I want to bound from above this quantity, which seems to be specific enough to try to get a good bound.
For the moment I have tried the simple approach that follows
$$
\frac{\sigma_{\text{max}}(J-M)}{\sigma_{\text{min}}(J+M)}\leq \frac{1+\|M\|_2}{1-\|M\|_2}
$$
where the last bound comes from an estimate in lower bound on the minimum singular value of $\underline{\sigma} (A+B)$ .

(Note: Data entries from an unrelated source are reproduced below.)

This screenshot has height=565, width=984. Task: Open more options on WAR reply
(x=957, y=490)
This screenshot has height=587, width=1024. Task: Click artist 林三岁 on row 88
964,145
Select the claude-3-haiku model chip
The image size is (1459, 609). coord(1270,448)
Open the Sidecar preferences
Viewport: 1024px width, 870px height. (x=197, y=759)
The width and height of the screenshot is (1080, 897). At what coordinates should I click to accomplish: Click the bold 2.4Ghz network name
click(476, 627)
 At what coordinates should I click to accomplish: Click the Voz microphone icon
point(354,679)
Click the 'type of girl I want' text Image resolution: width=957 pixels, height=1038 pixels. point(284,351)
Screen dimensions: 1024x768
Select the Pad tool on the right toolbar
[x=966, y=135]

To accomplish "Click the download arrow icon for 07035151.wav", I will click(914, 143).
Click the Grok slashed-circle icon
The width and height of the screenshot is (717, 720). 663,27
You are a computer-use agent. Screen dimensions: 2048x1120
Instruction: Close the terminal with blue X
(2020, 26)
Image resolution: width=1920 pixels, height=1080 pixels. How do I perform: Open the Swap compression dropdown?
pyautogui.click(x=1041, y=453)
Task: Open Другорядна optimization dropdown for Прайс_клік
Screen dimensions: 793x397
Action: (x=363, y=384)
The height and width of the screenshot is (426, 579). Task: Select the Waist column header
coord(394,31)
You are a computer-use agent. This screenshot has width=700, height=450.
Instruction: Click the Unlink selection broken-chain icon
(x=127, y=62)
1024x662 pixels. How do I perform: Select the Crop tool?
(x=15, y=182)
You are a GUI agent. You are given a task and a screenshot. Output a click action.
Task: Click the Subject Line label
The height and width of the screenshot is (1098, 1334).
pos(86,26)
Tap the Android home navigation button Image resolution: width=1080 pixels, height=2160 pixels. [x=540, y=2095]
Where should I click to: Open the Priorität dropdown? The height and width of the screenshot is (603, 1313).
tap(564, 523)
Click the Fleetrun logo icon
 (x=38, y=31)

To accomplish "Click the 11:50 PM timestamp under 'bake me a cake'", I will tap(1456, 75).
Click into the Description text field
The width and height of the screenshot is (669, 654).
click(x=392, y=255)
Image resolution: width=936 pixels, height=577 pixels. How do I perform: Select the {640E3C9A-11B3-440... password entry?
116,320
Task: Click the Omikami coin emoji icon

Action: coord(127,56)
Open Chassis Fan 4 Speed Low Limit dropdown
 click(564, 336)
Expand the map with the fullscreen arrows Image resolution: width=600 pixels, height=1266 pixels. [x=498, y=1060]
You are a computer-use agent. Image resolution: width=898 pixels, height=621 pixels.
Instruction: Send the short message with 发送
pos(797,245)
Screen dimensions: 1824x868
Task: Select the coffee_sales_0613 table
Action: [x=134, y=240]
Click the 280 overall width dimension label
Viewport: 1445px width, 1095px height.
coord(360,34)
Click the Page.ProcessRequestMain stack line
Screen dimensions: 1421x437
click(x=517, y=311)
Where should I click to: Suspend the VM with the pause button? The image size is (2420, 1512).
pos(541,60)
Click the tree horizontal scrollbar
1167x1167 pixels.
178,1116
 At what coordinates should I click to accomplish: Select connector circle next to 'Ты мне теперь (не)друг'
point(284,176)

Do you see a better solution?
 A: There is a result from Bhatia's Matrix Analysis that might be helpful here:

Theorem VI.2.3: Let $A$ be Hermitian, and $B$ skew-Hermitian.  Let their eigenvalues be arranged so that
$$
|\alpha_1| \geq \cdots \geq |\alpha_n| \quad \text{and} \quad |\beta_1| \geq \cdots \geq |\beta_n|
$$
Let $T = A + B$, and let $s_j$ be the singular values of $T$.  Then the following majorization relations are satisfied:
$$
\{|\alpha_j + \beta_{n - j+1}|^2\}_j \prec \{s_j^2\}_j\\
\left\{\frac 12(s_j^2 + s_{n - j + 1}^2) \right\}_j \prec \{|\alpha_j + \beta_{j}|^2\}_j
$$

Majorization is explained on this wiki page. For our case, we note that $J$ is skew-symmetric with eigenvalues $\pm i$. With the second majorization condition, we have
$$
\frac 12 \left(\sigma_{\max}^2([-M] + J) + \sigma_{\min}^2([-M] + J)\right) \leq 1 + \|M\|_2^2 \implies
$$
\begin{align}
\sigma_{\max}^2(J-M) &\leq 2(1 + \sigma_{\max}^2(M)) - (1 + \sigma_{\min}^2(M))
\\ & = 1 + \left[2 \sigma_{\max}^2(M)\ - \sigma_\min^2(J - M)\right],
\end{align}
which might yield a tighter upper bound on the numerator.